The data is given as a designated training set of size 11314 and test set of size 7532.  The 20 categories are represented in roughly equal proportions, so the baseline accuracy is around 5%.


To begin, review the code below.  This will walk you through the basics of loading in the 20 newsgroups data, loading in the GloVe data, building the word embedding matrix, and building the LSTM model.

After we build the first LSTM model, it will be your turn to build one and play with the parameters.

In [None]:
import numpy as np

from keras.preprocessing import sequence
from keras.models import Sequential
from keras.layers import Dense, Embedding
from keras.layers import LSTM

import keras

from sklearn.datasets import fetch_20newsgroups

from keras.preprocessing.text import Tokenizer
from keras.preprocessing.sequence import pad_sequences

In [None]:
max_features = 20000
seq_length = 30  # How long to make our word sequences
batch_size = 32



In [None]:
# Download the 20 newsgroups data - there is already a designated "train" and "test" set

newsgroups_train = fetch_20newsgroups(subset='train')
newsgroups_test = fetch_20newsgroups(subset='test')



In [None]:
len(newsgroups_train.data), len(newsgroups_test.data)

In [None]:
tokenizer = Tokenizer(num_words=max_features)
tokenizer.fit_on_texts(newsgroups_train.data)

In [None]:
sequences_train = tokenizer.texts_to_sequences(newsgroups_train.data)
sequences_test = tokenizer.texts_to_sequences(newsgroups_test.data)

In [None]:
word_index = tokenizer.word_index
print('Found %s unique tokens.' % len(word_index))
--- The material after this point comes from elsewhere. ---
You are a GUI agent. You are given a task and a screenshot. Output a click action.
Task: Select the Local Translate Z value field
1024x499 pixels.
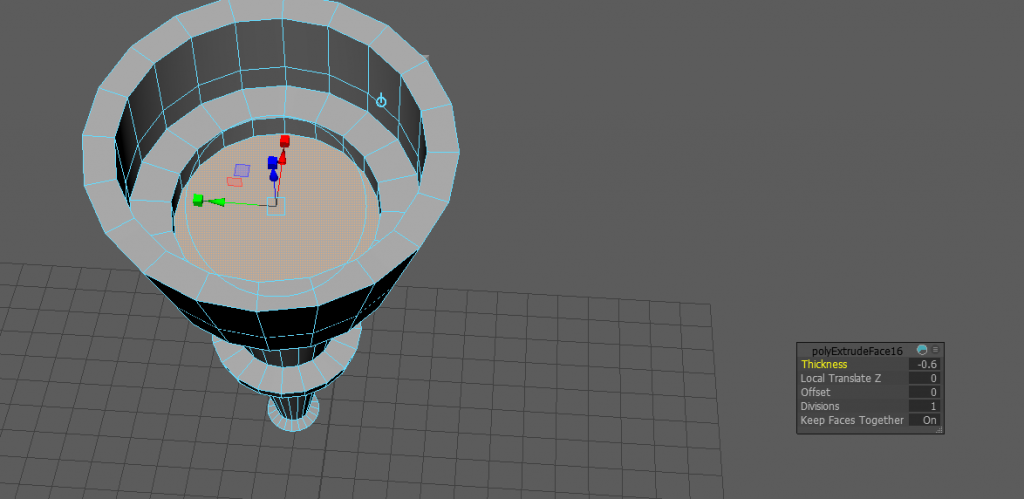(x=924, y=378)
Found 134142 unique tokens.


In [None]:
x_train = pad_sequences(sequences_train, maxlen=seq_length)
x_test = pad_sequences(sequences_test, maxlen=seq_length)



In [None]:
x_train

array([[ 2908,   198,     3, ...,    35,    58,  7860],
       [  351,   138,   533, ...,   118,   441,    15],
       [    9,    33,     4, ...,   187,    84, 17015],
       ...,
       [   10,     1,  1787, ...,   349,   383,    31],
       [  115,   362,    67, ...,  7772,   486,   492],
       [ 4485, 13919,  1031, ...,   200,    38,  3826]])

In [None]:
y_train = keras.utils.to_categorical(np.asarray(newsgroups_train.target))
y_test = keras.utils.to_categorical(np.asarray(newsgroups_test.target))
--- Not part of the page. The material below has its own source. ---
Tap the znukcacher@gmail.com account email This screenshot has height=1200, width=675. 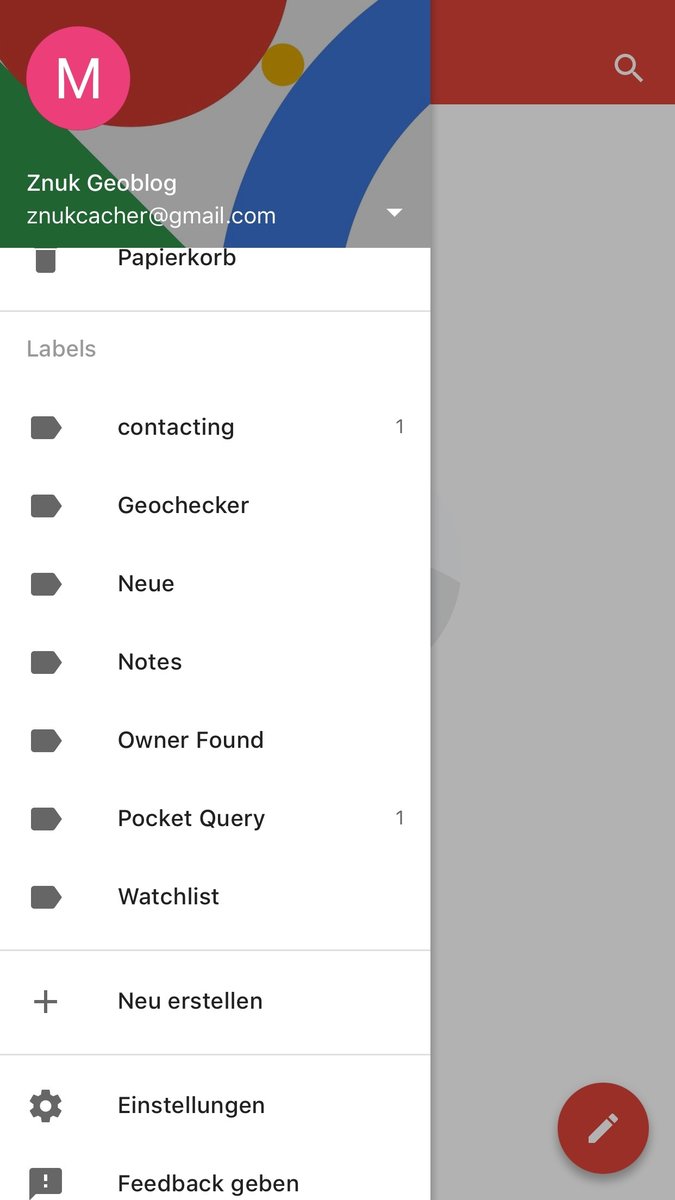[151, 216]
We will be using the Glove pre-trained word vectors.  If you haven't already, please download them using this link:
(NOTE: this will start downloading an 822MB file)

http://nlp.stanford.edu/data/glove.6B.zip

Then unzip the file and fill your local path to the file in the code cell below.
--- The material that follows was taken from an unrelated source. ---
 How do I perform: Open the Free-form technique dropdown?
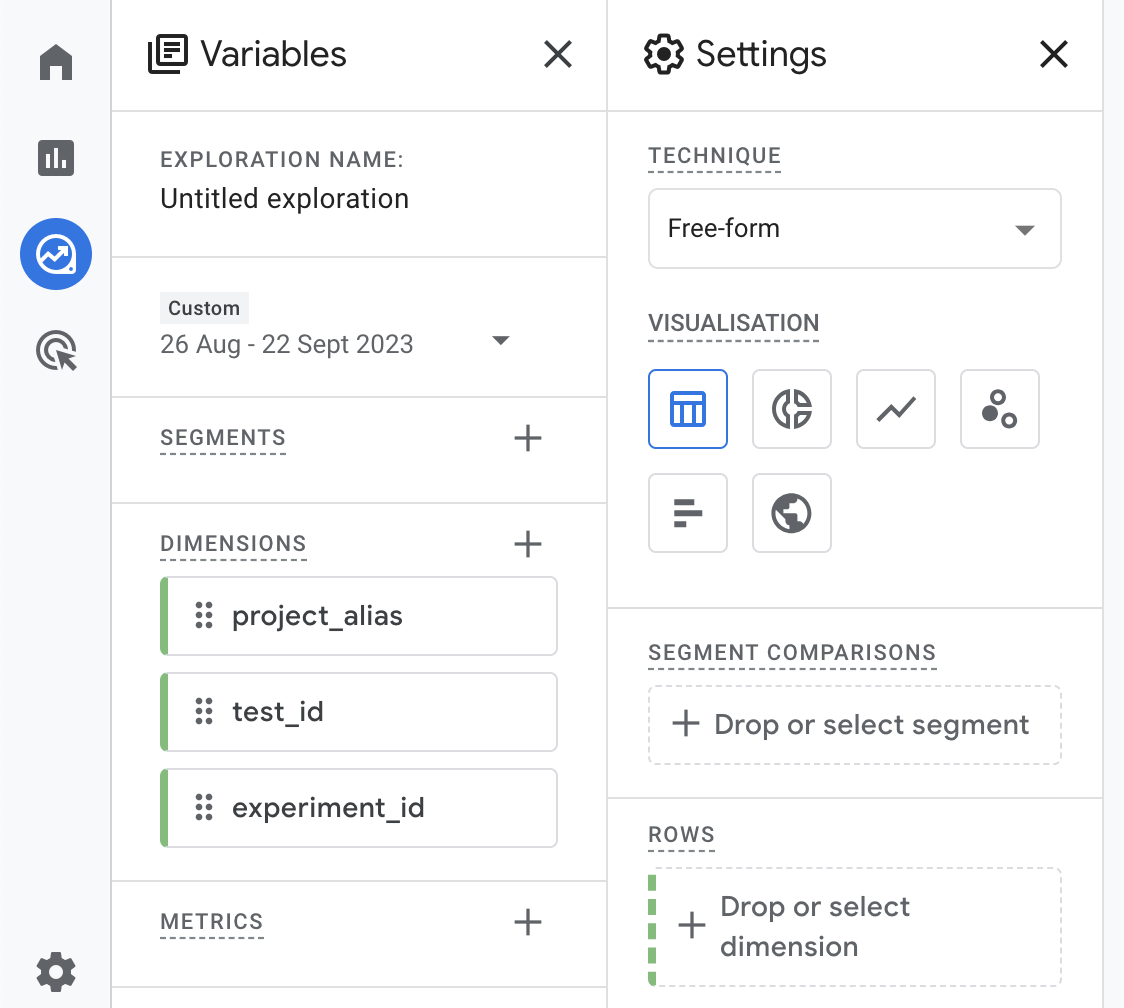(x=854, y=229)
We will use the file `glove.6B.100d.txt`

In [None]:
embeddings_index = {}
f = open('glove.6B.100d.txt','r', encoding="utf-8")
for line in f:
    values = line.split()
    word = values[0]
    coefs = np.asarray(values[1:], dtype='float32')
    embeddings_index[word] = coefs
f.close()

print('Found %s word vectors.' % len(embeddings_index))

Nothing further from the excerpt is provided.